The giant colored spools on three monumental industrial shelving units might at first glance seem to have been inspired by the coiled Con Edison cables that often dot the city, but the installation, which will occupy the Doris C. Freedman Plaza at the southeast corner of Central Park, contains 212 wooden spools wound with brightly colored ropes. In addition to coincidentally being the best-known Manhattan area code, 212 is the exact number of pathways that wind through Central Park, according to research conducted by the Italian-born, Paris-based artist Tatiana Trouvé, whose installation “Desire Lines,” which begins March 3, will be her first public art project in New York. Each rope is a different length, corresponding to the lengths of each pathway.
Tatiana Trouvé’s “Untitled”(2014), which will occupy the Doris C. Freedman Plaza on Fifth Avenue and 60th Street.CreditCourtesy of the artist, Johann König Gallery, Berlin and Gagosian Gallery, New York, Laurent Edeline

Like much of Ms. Trouvé's work, the installation deals with themes like memory, time and space. “It’s a site-responsive work,” said Nicholas Baume, director of the Public Art Fund, which organized the project, which will be on view through Aug. 30. “Besides the actual pathways, the project also is about the notion of our own mental maps.”

Ms. Trouvé, who is known for her meticulous research, went to great pains to measure every pathway she could find in the park. Her thinking behind the installation will be the subject of an exhibition, also opening on March 3, at the Gagosian Gallery’s Park Avenue space at 75th Street. On view will be drawings, models and small sculptures related to the project. “Although it’s a small show, it will have a lot of information,” Louise Neri, a director at Gagosian, said. “It will give the public a chance to see the thinking and work that went into the installation.”

NEW ROLE AT SOTHEBY’S

When Joshua Holdeman left Christie’s for Sotheby’s, where he started work last year, it was unclear what his new role would be. An expert in photography, 20th-century design and contemporary art, Mr. Holdeman has been dipping his toe in various departments without a specific role. But this week, Sotheby’s announced that he had been made worldwide head of Sotheby’s 20th-century design, photographs and prints.

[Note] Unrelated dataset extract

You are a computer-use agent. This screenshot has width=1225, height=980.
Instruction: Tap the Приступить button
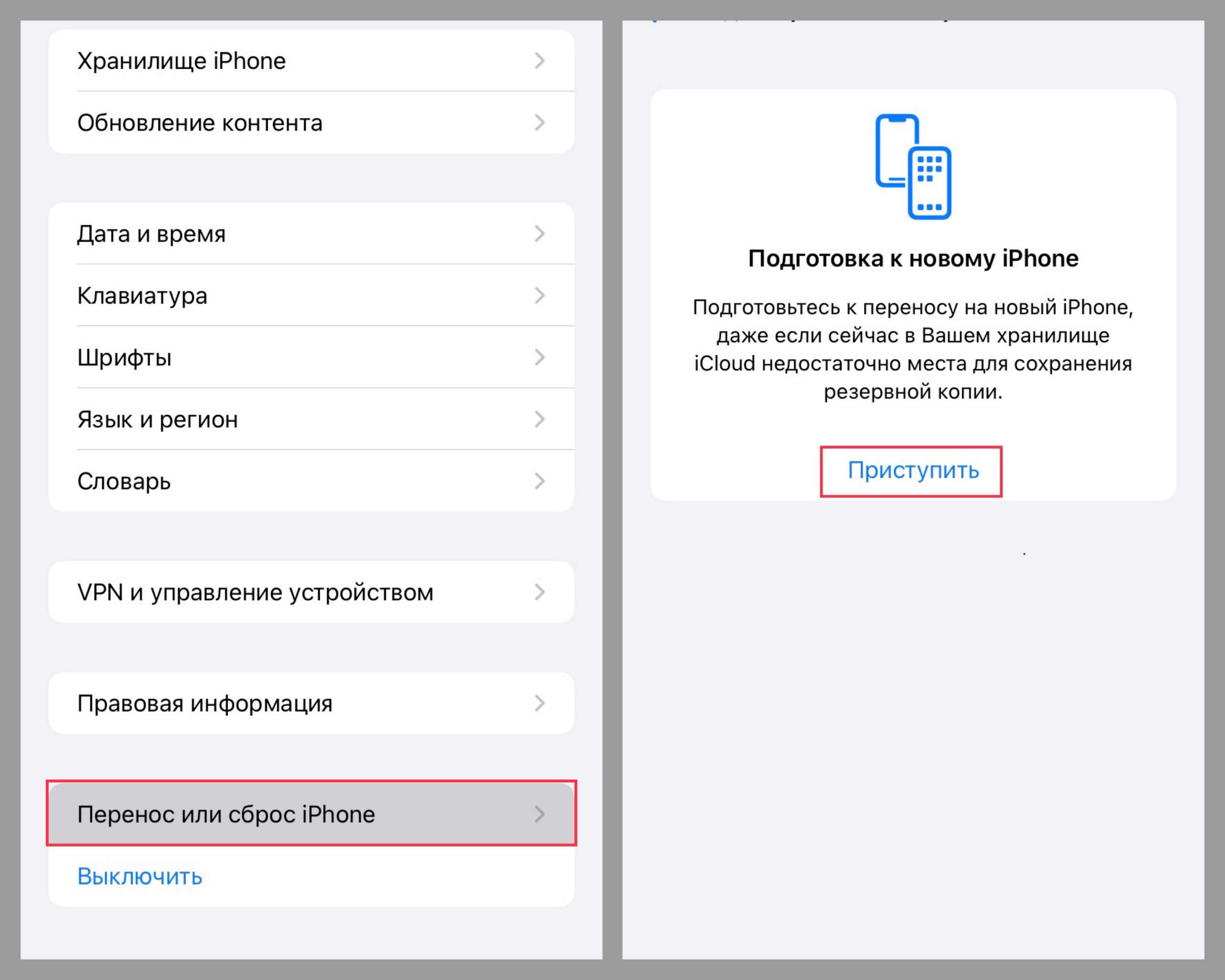[913, 470]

Correction: January 10, 2015 
A report in the Inside Art column on Friday about the Brooklyn Museum’s acquisition of its first painting by the African-American artist Beauford Delaney misstated part of a comment by Teresa A. Carbone, curator of American Art at the museum. She said she believed the museum was the first to display African traditional art as art, in the 1920s, not that it was the first museum to show African-American art as early as the 1920s.